Extract to read:
________

ATTORNEY FOR APPELLANT: ATTORNEYS FOR APPELLEE:
JODI KATHRYN STEIN
JASON M. MOUNT STEVE CARTER
Mount Law Office, P.C. Attorney General of Indiana
Deputy Attorney General
COURT OF APPEALS OF INDIANA
CHRISTOPHER GIST, )
vs. ) No. 72A01-0308-CR-286
STATE OF INDIANA, )
APPEAL FROM THE SCOTT CIRCUIT COURT
The Honorable James Kleopfer, Judge
Cause No. 72C01-0210-FB-21
March 19, 2004
OPINION - FOR PUBLICATION
Christopher Gist appeals his sentence for conspiracy to commit robbery as a Class
B felony. Specifically, he argues that the trial court failed to find
several mitigators and that his ten-year presumptive sentence is inappropriate. In light
of the States concession at sentencing that two mitigators are present, it is
unclear whether the trial court found no aggravators or mitigators or whether the
trial court found aggravators and mitigators but concluded that they balanced. We
therefore remand this case to the trial court for a more definite sentencing
statement. Furthermore, because Gist was sentenced in accordance with the plea agreement,
we conclude that his sentence is not inappropriate.
Facts and Procedural History
In September 2002, Gist worked at Caseys General Store in Scott County.
On September 26, Gist and Derrick Coats agreed to rob that store in
order to purchase cocaine. Gist obtained a shotgun and dropped off Coats
in the vicinity of the store. Coats then entered the store armed
with the gun and demanded money from store employees Vickie Lainhart and Veronica
Kelley, both of whom had worked with Gist. After the robbery, Gist
and Coats split the money.
Coats soon became a suspect in the robbery. Coats eventually turned himself
in to the police and gave a statement that he and Gist robbed
the store. Gist then turned himself in to the police as well.
In October 2002, the State charged Gist with conspiracy to commit robbery as
a Class B felony and robbery as a Class B felony. In
June 2003, Gist pled guilty to conspiracy to commit robbery as a Class
B felony. Under the plea agreement, the State agreed to limit its
sentencing recommendation to the trial court to the presumptive term of ten years.

________

Records:
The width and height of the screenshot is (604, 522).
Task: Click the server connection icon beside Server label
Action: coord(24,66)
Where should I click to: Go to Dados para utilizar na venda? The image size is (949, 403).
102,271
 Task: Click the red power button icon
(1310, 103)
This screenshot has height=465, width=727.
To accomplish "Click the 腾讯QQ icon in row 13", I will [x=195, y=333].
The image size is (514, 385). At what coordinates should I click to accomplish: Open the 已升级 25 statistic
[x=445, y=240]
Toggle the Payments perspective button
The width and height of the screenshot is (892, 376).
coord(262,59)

________

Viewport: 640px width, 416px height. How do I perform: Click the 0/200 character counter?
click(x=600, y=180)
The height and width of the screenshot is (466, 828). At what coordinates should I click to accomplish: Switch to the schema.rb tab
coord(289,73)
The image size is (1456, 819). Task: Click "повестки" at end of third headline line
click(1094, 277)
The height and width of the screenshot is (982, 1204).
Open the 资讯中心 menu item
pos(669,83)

________

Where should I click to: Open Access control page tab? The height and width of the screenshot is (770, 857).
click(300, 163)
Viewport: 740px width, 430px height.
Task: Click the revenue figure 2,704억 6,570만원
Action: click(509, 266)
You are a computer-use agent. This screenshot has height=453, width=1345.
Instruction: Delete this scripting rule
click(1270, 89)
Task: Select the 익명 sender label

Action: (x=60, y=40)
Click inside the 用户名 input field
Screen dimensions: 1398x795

________

List of tasks:
A: Please retype the stretch of the court opinion from "In October 2002, the" through "of ten years.".
B: Extend the court opinion on Christopher Gist's sentencing appeal, picking up after its last sentence.

Answers below:
A:
In October 2002, the State charged Gist with conspiracy to commit robbery as
a Class B felony and robbery as a Class B felony. In
June 2003, Gist pled guilty to conspiracy to commit robbery as a Class
B felony. Under the plea agreement, the State agreed to limit its
sentencing recommendation to the trial court to the presumptive term of ten years.

B:
Following a sentencing hearing, the trial court sentenced Gist to ten years.
The trial court did not identify any aggravators or mitigators but merely
stated that it sentenced Gist to ten years. This appeal ensued.
Discussion and Decision
Gist raises two issues on appeal. First, he contends that the trial
court failed to find numerous mitigating factors. Second, he contends that his
sentence is inappropriate. We address each issue in turn.
Gist contends that the trial court failed to find numerous mitigators when sentencing
him to the presumptive term of ten years. It is well established
that sentencing decisions lie within the discretion of the trial court. Jackson
v. State, 728 N.E.2d 147, 154 (Ind. 2000). Sentencing decisions are given
great deference on appeal and will only be reversed for an abuse of
discretion. Beck v. State, 790 N.E.2d 520, 522 (Ind. Ct. App. 2003).
If the trial court finds aggravating or mitigating circumstances, then the court must
make a statement of its reasons for selecting the sentence imposed. Ind.
Code § 35-38-1-3; Jackson, 728 N.E.2d at 154. However, the trial court
does not have to set forth its reasons for imposing the presumptive sentence.
Pope v. State, 740 N.E.2d 1247, 1253 (Ind. Ct. App. 2000); see
also Jones v. State, 698 N.E.2d 289, 290 (Ind. 1998) ([A] sentencing judge
must articulate her reasoning only when she deviates from the statutory presumptive sentence.);
Finch v. State, 510 N.E.2d 673, 676 (Ind. 1987) (The sentencing judge need
not articulate his reasons for not aggravating or mitigating the sentence when giving
a presumptive sentence.). Thus, if the trial court does not find any
aggravators or mitigators and imposes the presumptive sentence, then the trial court does
not need to set forth its reasons for imposing the presumptive sentence.
However, if the trial court finds aggravators and mitigators, concludes that they balance,
and imposes the presumptive sentence, then, pursuant to Indiana Code § 35-38-1-3, the
court must provide a statement of its reasons for imposing the presumptive sentence.
Here, the trial court did not set forth its reasons for imposing the
presumptive sentence. Generally, we would presume that the trial court did not
find any aggravators or mitigators. However, the State conceded at sentencing that
two mitigators were presentGists offer to pay restitution to the victims and his
Tr. p. 62. In light of this concession, it is
unclear whether the trial court did not find any aggravators or mitigators or
whether the trial court found aggravators and mitigators but concluded that they balanced.
If the former, then no statement was required. But if the
latter, then the trial court was required to make a statement for selecting
the sentence imposed. We therefore remand this case to the trial court
for a more definite sentencing statement in light of the States concession.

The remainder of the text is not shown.